(SUPPLIED RECORDS)

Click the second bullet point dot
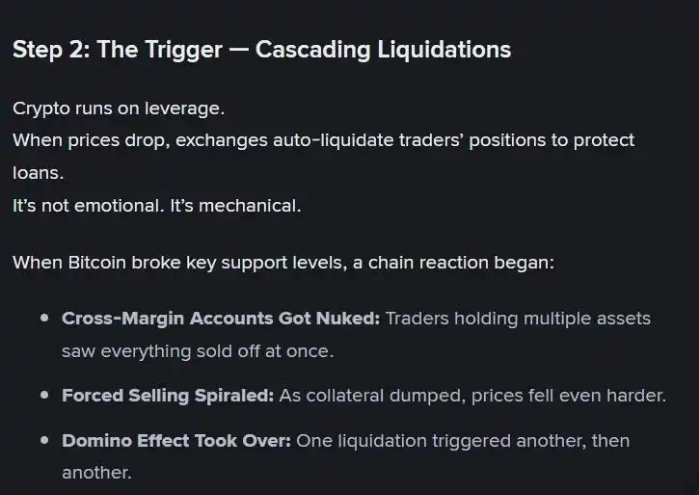Viewport: 699px width, 495px height. tap(43, 396)
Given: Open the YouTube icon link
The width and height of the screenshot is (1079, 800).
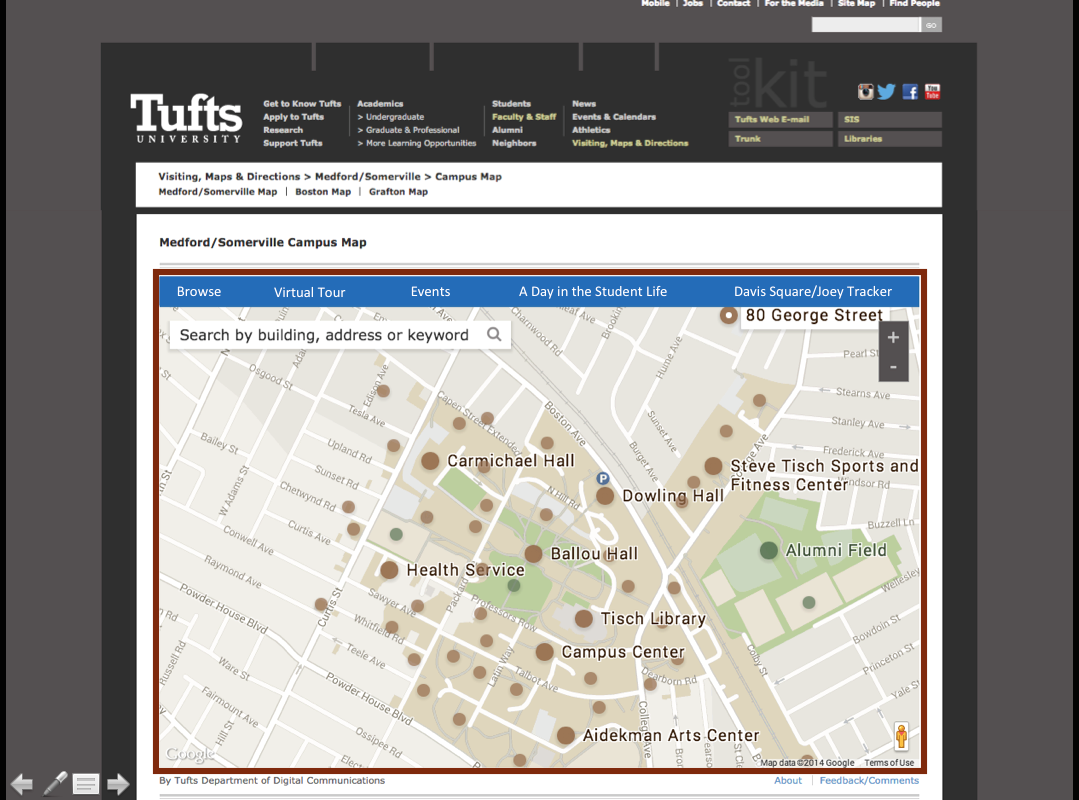Looking at the screenshot, I should [932, 92].
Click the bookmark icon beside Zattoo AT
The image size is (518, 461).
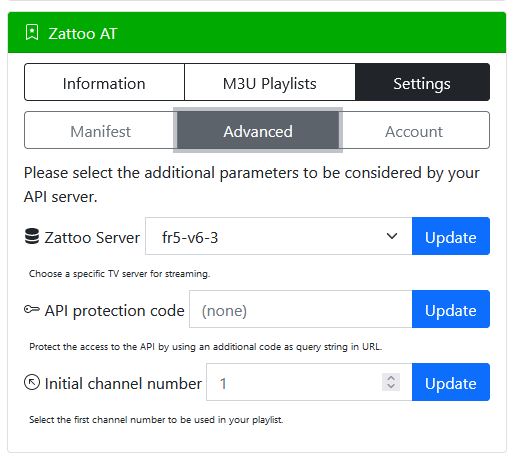32,33
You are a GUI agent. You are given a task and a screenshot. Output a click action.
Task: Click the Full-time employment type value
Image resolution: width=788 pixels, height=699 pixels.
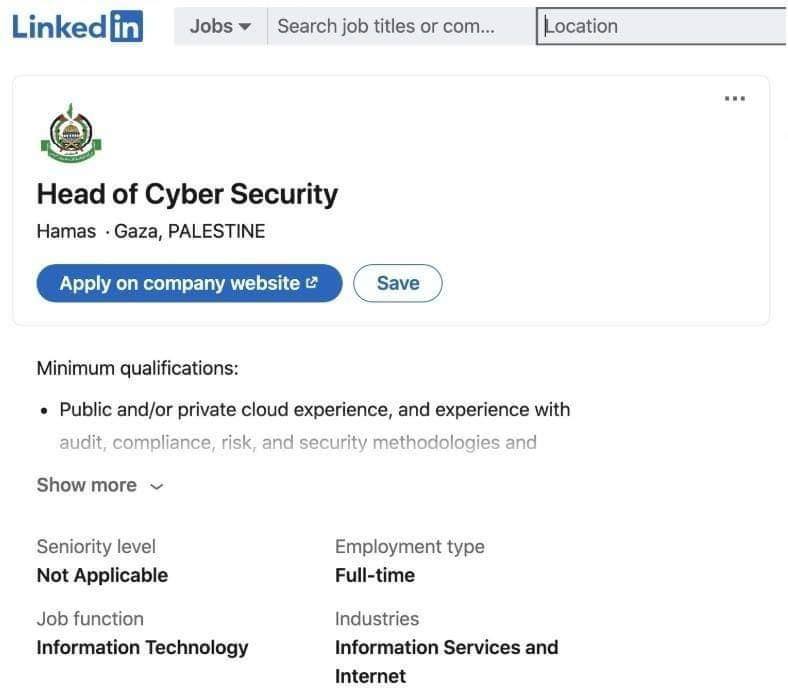coord(375,575)

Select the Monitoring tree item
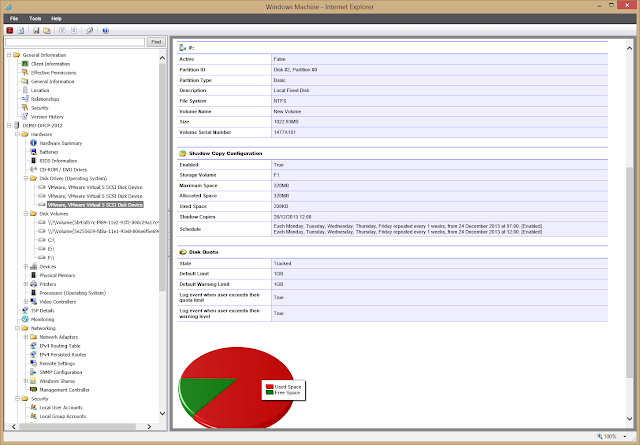[42, 320]
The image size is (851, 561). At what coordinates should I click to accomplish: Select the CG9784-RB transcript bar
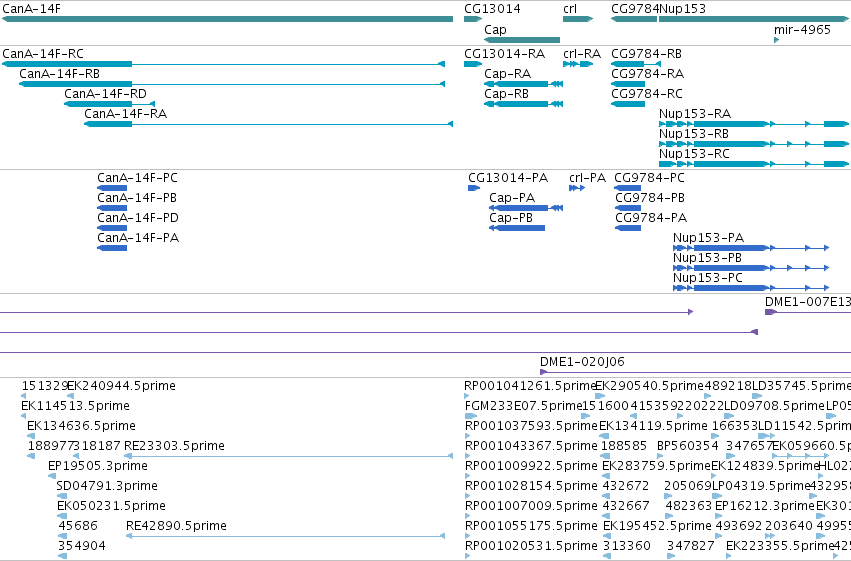pos(636,65)
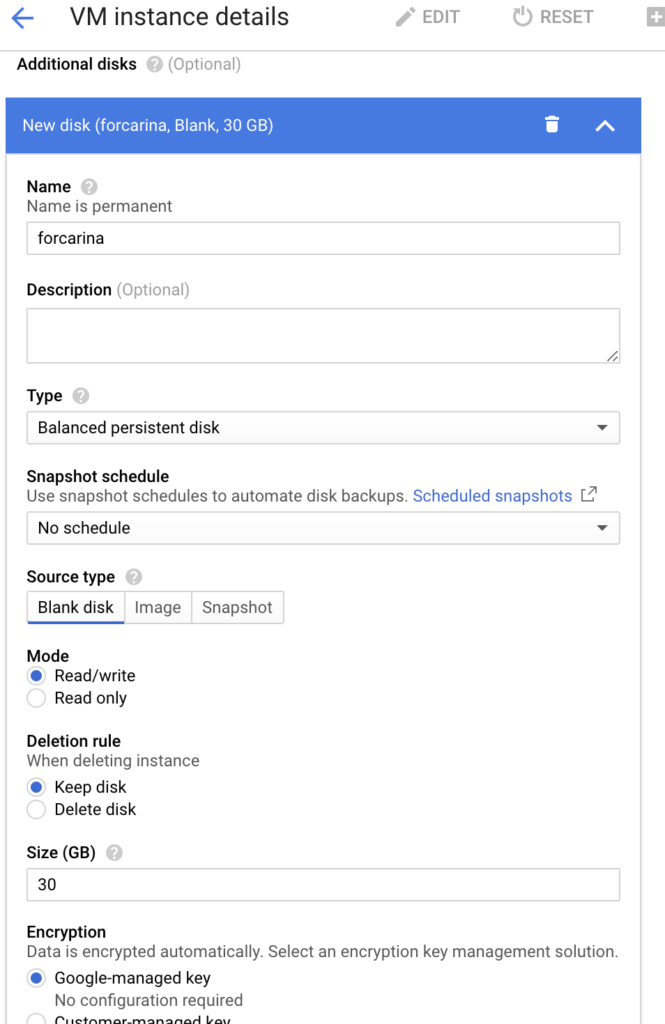Select the Read/write mode
Screen dimensions: 665x1024
(x=37, y=676)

(End SUPPLIED RECORDS)

EXERCISE INSTRUCTIONS: Take every record and copy it word for word, dropping the pictures.

OUTPUT FOR THIS TASK:
Click the second bullet point dot
Viewport: 699px width, 495px height. tap(43, 396)
Given: Open the YouTube icon link
The width and height of the screenshot is (1079, 800).
Looking at the screenshot, I should [932, 92].
Click the bookmark icon beside Zattoo AT
The image size is (518, 461).
32,33
You are a GUI agent. You are given a task and a screenshot. Output a click action.
Task: Click the Full-time employment type value
Image resolution: width=788 pixels, height=699 pixels.
coord(375,575)

Select the Monitoring tree item
[42, 320]
The image size is (851, 561). At what coordinates should I click to accomplish: Select the CG9784-RB transcript bar
pos(636,65)
Select the Read/write mode
Screen dimensions: 665x1024
(x=37, y=676)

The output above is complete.